We typically look at the top movies of a week or a year through American eyes only. The relaunch of RoboCop, for instance, had a $100 million production budget. It’s made only $57 million domestic. Considering the advertising involved, it lost at least $100 million in the U.S. It will be remembered by entertainment journalists as a complete flop. And yet…its worldwide haul sits at $237 million and growing fast.

You might ask yourself why they keep making Die Hard sequels when it’s clear that U.S. audiences have passed the point of diminishing returns on the franchise. Because 80% of the last entry’s $300 million haul came from overseas, that’s why.

In fact, Bruce Willis has achieved only modest success in the U.S. the last five years. He is not a sure domestic draw anymore, but he remains at the top of casting lists because he’s so popular in Australia, China, Japan, Russia, South Korea, and Western Europe. It is virtually impossible to make a Bruce Willis film without making money. He guarantees that, even if a movie under-performs at home, it will make a sizable profit.

Hansel and Gretel

Films like Need for Speed and 2013’s Hansel and Gretel: Witchhunters are the mid-budget models for post-holiday releases going forward. American audiences don’t flock to the theater January through March, when Winter is at its worst, but many foreign audiences do. After a disappointing January weekend in which Hansel and Gretel opened a weak slew of movies, it was declared a financial failure. It eventually hit $225 million worldwide. For a film that cost $50 million to produce, that meant a huge financial success and, like City of Bones, a sequel in development.

A week ago, Need for Speed was a complete financial disaster of a film. The concept of its challenging Fast and Furious as a franchise was a joke. Now, it’s one of the hottest international properties, and a sequel has to be on the table.

City of Bones

The United States alone does not dictate box office success anymore. It hasn’t been that way for more than a decade, but it’s become especially apparent in recent years as other countries build more theaters and their own film industries. Studios now engineer films with international release strategies, and add extra footage to movies like Looper to tailor them for foreign audiences. The 2010 remake of The Karate Kid was cleverly re-edited for Chinese theaters so that it wasn’t about a transplanted American boy learning kung fu after being beaten up by Chinese bullies, but rather about a displaced American troublemaker who instigated fights himself and – through kung fu – learned to adjust to his new country.

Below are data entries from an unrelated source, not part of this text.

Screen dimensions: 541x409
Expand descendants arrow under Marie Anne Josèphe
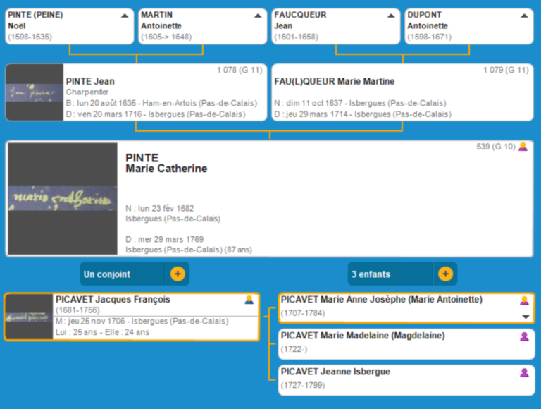coord(524,317)
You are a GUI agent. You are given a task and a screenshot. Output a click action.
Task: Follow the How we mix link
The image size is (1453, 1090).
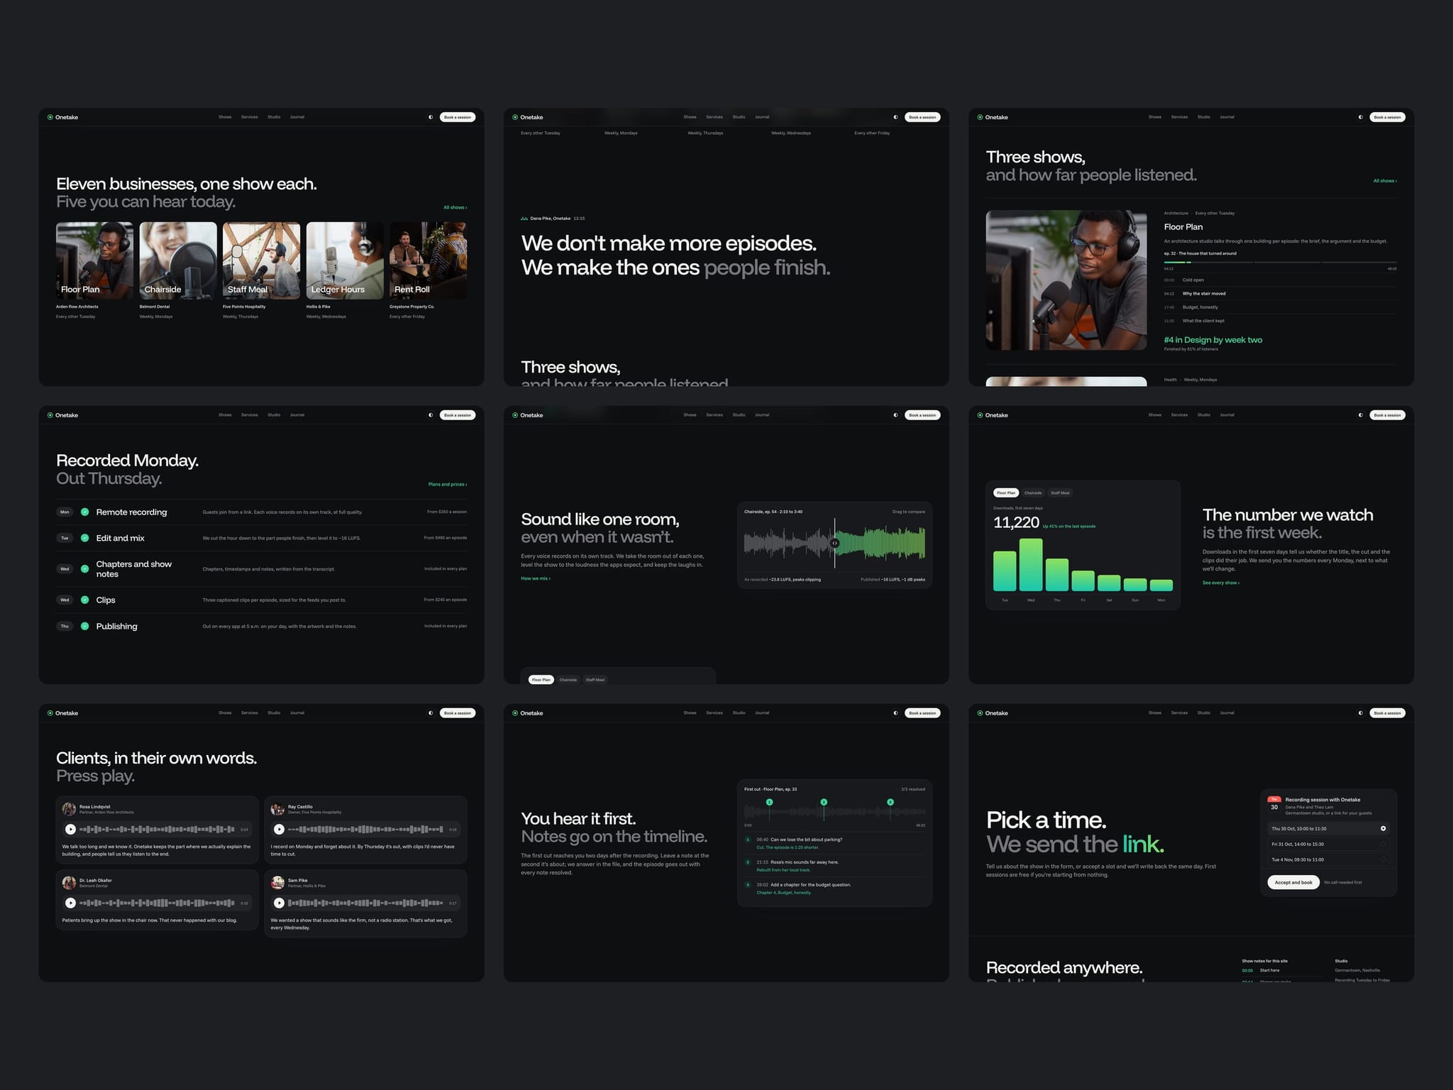536,578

If the industry has changed, why haven’t the journalists, analysts, and bloggers who cover it? It’s time to stop deciding whether a film is successful from a box office standpoint after the first U.S. weekend. Cautionary tales are great to write and all, but people who tell them every week have a bad habit, not a useful perspective. They’re no longer looking at the full picture.

I’d also like to add…RoboCop, After Earth, Hansel and Gretel: Witchhunters, A Good Day to Die Hard…can we please stop saying American audiences have bad taste? If we do, it’s pretty clear we’re not the only ones.

Box office statistics for this article are drawn from the top two websites on the subject – Box Office Mojo and Box Office Guru.